Chovia ou fazia sol, lá estava ela no posto a envergonhar os preguiçosos. Não trabalhava necessariamente para comer. Ela era uma empreendedora nata que sabia não depender de favores menores que não levam a muita coisa. Ela era uma empresária!
Mário já em Recife, pai de família, eu passava de retorno da casa da sogra e sempre fazia questão de acenar para Dona Lia. Se eu tivesse sido vereador, ela teria recebido o título de Cidadã de Paulo Afonso.

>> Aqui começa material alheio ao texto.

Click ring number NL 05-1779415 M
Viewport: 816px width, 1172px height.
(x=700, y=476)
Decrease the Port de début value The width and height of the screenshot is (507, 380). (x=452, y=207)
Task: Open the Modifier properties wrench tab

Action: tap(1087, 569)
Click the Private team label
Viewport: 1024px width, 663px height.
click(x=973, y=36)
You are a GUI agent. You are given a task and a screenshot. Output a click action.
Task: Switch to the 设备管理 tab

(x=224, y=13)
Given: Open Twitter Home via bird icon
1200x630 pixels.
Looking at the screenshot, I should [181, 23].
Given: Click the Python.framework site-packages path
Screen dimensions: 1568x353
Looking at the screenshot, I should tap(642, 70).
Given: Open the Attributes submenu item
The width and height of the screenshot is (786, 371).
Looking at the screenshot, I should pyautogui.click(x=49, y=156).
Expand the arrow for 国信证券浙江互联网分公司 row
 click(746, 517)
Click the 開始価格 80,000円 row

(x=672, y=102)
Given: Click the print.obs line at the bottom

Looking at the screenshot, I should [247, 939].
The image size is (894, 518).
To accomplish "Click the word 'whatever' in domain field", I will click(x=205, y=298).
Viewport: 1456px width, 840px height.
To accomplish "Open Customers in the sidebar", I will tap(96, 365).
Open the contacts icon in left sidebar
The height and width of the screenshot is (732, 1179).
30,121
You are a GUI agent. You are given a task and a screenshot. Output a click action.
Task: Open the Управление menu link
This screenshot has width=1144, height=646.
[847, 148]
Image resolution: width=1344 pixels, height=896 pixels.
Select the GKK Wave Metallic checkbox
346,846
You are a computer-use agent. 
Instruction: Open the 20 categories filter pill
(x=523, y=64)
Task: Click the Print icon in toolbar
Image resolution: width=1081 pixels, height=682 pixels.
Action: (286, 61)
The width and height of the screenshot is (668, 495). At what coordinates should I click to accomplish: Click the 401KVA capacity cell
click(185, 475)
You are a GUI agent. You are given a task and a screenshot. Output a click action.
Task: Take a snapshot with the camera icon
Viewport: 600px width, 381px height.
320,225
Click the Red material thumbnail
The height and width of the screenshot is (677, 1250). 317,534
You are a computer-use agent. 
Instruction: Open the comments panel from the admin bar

No último dia 30 de novembro, perdemos Dona Lia. A morte a levou. Ficou o belo exemplo de uma guerreira que não se deixou abater pelas vicissitudes da vida. Apenas o lamento de não ter levado Mário para um abraço de reconhecimento que ela indiscutivelmente teria apreciado. Planejei, planejei, mas cheguei na vigésima-quinta hora e agora purgo a minha falta perante os leitores.
Francisco Nery Júnior
D. Lia!! Eita que acredito que todos ou quase todos que estudaram no Sete, tem alguma história para contar com D. Lia.Descanse em Paz e saiba que seus conselhos e exemplos foram seguidos e valiosos para muitos.Saudades eterna.🥲
Nery, cronista de primeira qualidade, quando escreve, me leva com os seus escritos aos lugares ao âmago de sua sensibilidade. O olhar atento e sensível do autor me fez sentir imensa falta de não ter conhecido Dona Lia, a personagem do "poema livre" que lhe dedicou pós-morte.